Last Updated: July 25 2006

Edited by Daniel Hayhurst


  • Pension Plan Expenses, Contribution Holidays and Plan Conversions – recent Ontario court decision raises thorny questions for plan sponsors
  • Recoverability of GST by Employers and Pension Fund Trusts: Canada Revenue Agency to Revisit Administrative Policy

Pension Plan Expenses, Contribution Holidays and Plan Conversions – recent Ontario court decision raises thorny questions for plan sponsors

The Ontario Divisional Court decision in the case of Nolan et. al v. Kerry (Canada) Inc. (the "Kerry case") is the first Canadian case that squarely addresses several of the more difficult legal issues that plan conversions give rise to, and stands as a warning to plan sponsors to undertake the necessary legal due diligence in respect of plan conversions and to adequately communicate material proposed changes in plan design to plan beneficiaries where beneficiary elections are required. This case involved an appeal by former employees of Kerry (Canada) Inc. from two decisions of the Ontario Financial Services Tribunal (the "FST"). Leave to appeal to the Ontario Court of Appeal was granted on July 17, 2006.

The Kerry case also clarifies the law with respect to charging expenses to a trusteed pension fund, and confirms that in the case of trusteed plans, historical plan and trust language is critical in determining whether an employer can validly amend a plan to either provide for the payment of expenses from a pension fund, or expand the nature of the expenses that can be charged to the pension fund.


The plan was established in 1954 pursuant to a trust agreement. The original trust agreement contemplated that any taxes in respect of the pension fund could be charged to the fund, and that if the Trustee's expenses incurred in performing its duties were not paid from the trust fund, until paid by the Company such expenses constituted a charge on the trust fund. The original trust agreement was otherwise silent with respect to the payment of expenses from the plan. The original trust agreement, while reserving a general power of amendment to the employer, stated that no amendment to the trust fund could result in money from the trust fund being used "other than for the exclusive benefit of …employees." From the inception of the pension plan in 1954 until 1984, all of the pension plan's expenses were paid by the employer.

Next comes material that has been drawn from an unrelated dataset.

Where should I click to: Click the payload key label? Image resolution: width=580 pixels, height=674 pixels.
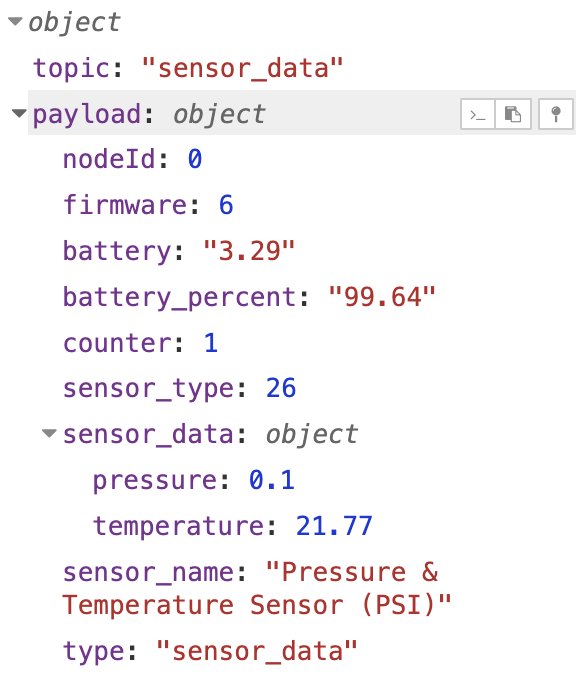86,114
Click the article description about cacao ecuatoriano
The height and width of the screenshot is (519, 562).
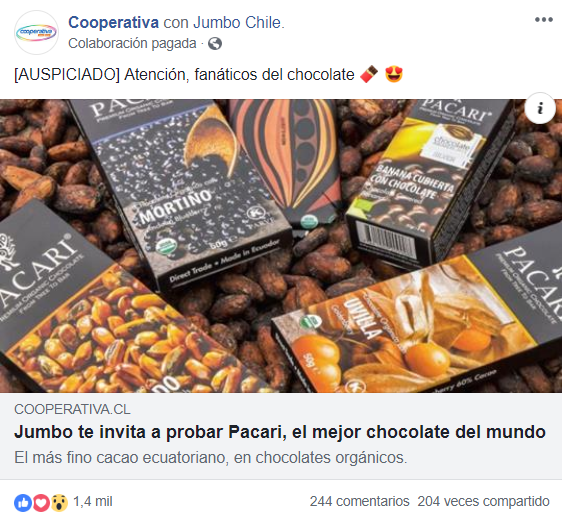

In 1975, the plan was amended, among other things, to give the employer the discretion to direct that certain plan expenses be paid from the trust fund. Similar amendments related to plan expenses were made in 1987 and 2000. The employer also entered into a new trust agreement with a new trustee in 2000 which purported to expand the scope of permissible plan expenses that could be paid from the trust fund under the original trust agreement.

In 1999, employees were given notice of the opportunity to convert their defined benefit entitlements under the plan to a new defined contribution provision under the same plan. Those who chose not to convert continued to accrue benefits under the defined benefit provisions of the plan. New employees hired after January 1, 2000 became members of the defined contribution provision of the plan.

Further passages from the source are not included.